Attorney General Faris Al Rawi’s revelation on Thursday that Trinidad and Tobago does not currently have a system for advance information on sex offenders entering T&T is worrisome.
It arose when reporters asked the AG how Kenneth Petty, the husband of Trinidad-born US rapper, Nicki Minaj, was allowed into the country for Carnival.
According to the AG, T&T doesn’t have a visa arrangement with the US and so would not have been able to access such information.
Petty ought not to have been given clearance to enter the country as easily as he did.
He was convicted of first-degree attempted rape in 1995 when he was 16. He served almost four years for that crime but in 2006 he was back in prison for manslaughter.
Court records showed that during his time behind bars he was cited for nine separate violations, and got four months in solitary confinement as punishment.
That a convicted sex offender was also allowed inside the St Jude’s Home for Girls during his visit here, only added insult to injury.
There is an urgent need now for the pursuit of proper treaties to allow better checks of those coming here, not only from the US but from every other country as well.
The system worked well in April last year when Jamaican dancehall artiste, Buju Banton needed special permission from Minister of National Security, Stuart Young to enter the country. Banton had just finished serving a jail term in the US for conspiracy to traffic drugs.
Young’s position was clear, “Buju Banton falls foul of our immigration laws in Trinidad and Tobago.

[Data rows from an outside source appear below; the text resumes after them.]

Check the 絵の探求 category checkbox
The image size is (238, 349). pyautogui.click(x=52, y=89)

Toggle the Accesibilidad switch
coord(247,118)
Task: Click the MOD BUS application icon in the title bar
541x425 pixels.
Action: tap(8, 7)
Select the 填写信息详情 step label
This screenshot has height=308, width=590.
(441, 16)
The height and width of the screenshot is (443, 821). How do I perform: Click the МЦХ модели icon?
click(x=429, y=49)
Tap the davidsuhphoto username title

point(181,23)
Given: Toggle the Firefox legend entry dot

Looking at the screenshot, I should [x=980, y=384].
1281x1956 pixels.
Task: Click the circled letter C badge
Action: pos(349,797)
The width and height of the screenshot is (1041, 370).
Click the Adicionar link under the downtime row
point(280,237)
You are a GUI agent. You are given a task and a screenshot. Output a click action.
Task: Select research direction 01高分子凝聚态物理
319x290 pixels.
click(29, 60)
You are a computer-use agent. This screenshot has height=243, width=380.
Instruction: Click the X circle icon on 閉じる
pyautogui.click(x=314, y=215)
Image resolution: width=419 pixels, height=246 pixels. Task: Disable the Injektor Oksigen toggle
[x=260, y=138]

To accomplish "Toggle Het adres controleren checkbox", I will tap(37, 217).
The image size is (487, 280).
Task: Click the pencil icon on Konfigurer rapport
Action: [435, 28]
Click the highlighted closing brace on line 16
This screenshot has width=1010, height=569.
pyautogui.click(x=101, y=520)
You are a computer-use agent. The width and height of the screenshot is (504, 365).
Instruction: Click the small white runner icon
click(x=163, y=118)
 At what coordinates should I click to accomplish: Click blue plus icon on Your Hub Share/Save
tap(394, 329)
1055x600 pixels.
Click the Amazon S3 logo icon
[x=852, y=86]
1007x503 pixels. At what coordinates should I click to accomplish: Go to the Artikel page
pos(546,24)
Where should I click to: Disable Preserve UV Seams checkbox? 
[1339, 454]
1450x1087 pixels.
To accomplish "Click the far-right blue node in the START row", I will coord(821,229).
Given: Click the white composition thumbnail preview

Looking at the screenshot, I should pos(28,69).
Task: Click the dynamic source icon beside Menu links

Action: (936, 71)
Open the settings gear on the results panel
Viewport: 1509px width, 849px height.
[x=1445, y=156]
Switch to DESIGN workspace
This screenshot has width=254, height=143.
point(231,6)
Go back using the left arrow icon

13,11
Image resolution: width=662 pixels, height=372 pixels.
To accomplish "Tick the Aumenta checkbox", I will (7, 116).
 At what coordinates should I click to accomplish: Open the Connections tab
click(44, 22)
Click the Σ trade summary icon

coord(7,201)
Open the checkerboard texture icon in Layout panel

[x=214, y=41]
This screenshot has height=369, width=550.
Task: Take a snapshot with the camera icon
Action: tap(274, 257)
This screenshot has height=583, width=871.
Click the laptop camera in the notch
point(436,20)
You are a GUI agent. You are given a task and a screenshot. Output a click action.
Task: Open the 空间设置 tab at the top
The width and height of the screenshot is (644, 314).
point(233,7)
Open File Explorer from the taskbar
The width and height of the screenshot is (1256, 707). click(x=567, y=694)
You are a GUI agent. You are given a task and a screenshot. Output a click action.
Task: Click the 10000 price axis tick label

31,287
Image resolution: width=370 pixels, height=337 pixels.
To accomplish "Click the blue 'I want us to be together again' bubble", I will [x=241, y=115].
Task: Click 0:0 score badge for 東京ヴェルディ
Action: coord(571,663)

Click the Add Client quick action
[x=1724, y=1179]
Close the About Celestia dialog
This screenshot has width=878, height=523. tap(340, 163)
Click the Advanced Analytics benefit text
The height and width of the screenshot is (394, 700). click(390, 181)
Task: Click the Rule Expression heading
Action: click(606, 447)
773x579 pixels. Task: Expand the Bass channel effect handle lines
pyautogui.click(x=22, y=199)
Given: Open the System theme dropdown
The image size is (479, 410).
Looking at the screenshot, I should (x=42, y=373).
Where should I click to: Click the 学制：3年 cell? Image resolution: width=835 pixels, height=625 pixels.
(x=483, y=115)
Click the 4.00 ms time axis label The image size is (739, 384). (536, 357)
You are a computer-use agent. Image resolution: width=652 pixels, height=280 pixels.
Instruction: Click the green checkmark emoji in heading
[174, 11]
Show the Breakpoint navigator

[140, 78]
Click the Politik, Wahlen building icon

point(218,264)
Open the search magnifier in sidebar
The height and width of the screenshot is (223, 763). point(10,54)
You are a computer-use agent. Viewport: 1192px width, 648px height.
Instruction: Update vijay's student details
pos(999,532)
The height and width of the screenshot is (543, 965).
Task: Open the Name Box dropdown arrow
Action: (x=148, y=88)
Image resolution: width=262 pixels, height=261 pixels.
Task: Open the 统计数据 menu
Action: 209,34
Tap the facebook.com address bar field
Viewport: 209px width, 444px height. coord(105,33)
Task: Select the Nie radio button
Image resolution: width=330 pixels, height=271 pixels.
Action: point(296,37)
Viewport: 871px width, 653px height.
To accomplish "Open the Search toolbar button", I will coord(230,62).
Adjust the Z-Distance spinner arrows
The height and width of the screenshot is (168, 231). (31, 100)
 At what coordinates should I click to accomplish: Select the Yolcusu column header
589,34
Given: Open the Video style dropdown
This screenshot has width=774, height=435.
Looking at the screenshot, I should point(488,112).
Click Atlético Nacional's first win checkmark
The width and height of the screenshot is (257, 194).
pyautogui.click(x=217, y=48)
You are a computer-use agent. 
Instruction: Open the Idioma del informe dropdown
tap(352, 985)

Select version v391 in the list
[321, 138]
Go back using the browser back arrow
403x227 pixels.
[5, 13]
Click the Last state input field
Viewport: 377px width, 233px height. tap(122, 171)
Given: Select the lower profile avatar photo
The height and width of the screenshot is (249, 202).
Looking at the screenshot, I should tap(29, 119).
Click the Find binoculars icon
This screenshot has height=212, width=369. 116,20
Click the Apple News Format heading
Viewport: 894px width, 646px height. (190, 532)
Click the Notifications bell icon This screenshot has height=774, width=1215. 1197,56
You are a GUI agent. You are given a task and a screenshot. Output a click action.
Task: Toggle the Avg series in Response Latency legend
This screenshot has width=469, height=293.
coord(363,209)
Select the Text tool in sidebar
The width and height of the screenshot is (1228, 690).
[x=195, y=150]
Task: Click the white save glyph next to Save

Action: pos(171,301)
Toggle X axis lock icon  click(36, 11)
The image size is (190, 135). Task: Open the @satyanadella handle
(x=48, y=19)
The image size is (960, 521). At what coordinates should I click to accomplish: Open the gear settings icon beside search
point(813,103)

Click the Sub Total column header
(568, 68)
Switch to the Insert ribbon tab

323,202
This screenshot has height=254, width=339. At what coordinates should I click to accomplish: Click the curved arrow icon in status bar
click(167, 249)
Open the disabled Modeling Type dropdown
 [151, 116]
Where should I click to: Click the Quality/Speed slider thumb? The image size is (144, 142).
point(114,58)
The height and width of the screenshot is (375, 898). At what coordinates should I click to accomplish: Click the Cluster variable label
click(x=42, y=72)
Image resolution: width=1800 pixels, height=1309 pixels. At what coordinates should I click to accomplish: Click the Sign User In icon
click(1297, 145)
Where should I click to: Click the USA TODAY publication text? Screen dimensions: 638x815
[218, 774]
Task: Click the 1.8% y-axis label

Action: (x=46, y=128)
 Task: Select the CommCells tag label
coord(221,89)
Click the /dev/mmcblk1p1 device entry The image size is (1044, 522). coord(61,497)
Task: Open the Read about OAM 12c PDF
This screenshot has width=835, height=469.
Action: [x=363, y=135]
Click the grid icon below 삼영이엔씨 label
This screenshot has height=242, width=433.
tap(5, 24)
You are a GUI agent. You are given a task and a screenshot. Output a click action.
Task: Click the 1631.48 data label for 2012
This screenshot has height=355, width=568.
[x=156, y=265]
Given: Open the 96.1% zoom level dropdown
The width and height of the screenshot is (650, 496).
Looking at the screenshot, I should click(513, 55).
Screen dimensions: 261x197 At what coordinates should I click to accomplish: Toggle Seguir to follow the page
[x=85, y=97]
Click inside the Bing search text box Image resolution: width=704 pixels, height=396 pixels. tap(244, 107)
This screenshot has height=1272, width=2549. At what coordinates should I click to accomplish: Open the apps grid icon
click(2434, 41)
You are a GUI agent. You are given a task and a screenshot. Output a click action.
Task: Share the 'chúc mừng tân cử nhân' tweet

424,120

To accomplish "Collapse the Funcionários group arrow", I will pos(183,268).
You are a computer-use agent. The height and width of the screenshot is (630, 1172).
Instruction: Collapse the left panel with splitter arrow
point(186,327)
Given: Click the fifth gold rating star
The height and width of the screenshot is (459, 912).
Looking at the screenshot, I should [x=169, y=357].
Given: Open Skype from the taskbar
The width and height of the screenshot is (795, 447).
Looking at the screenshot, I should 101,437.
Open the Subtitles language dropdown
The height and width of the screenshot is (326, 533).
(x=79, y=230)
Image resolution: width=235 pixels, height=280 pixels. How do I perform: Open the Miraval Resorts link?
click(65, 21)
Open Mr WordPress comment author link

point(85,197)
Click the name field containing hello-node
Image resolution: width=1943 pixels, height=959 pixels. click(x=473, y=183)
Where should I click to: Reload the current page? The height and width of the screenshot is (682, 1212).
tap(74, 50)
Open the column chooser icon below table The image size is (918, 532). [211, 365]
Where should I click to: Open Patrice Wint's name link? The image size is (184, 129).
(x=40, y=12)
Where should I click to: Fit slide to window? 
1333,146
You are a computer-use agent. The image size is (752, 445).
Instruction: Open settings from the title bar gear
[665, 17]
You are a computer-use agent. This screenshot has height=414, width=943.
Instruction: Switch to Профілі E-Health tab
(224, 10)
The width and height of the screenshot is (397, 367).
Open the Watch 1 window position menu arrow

I have asked that it be conveyed to the organisers of the concert that they need to make an application to the minister.”
Given that the Immigration laws were not capable of raising a red flag on Petty's crimes, we have more work to do.
We need mechanisms to ensure that this does not happen again.
The AG offered some hope, however, saying that as Government works to replace Customs and Immigration forms with harmonised forms, advanced passenger information systems will come into effect.
When that is done, “We’ll know who’s a sex offender or not,” he said.
But Al Rawi also told reporters that Government had sought a sex offenders law where a convicted sex offender’s passport could be stamped as such, “so Immigration officers would know automatically.”
He added, “the interest groups” didn’t want that for T&T and Government had to comply or the administration wouldn’t have gotten the “kind of support we wanted.”
In the wake of International Women’s Day celebrated yesterday, we encourage the Government and Opposition to revisit how we address these issues. Petty politics should not stand in the way of the safety of our women and girls.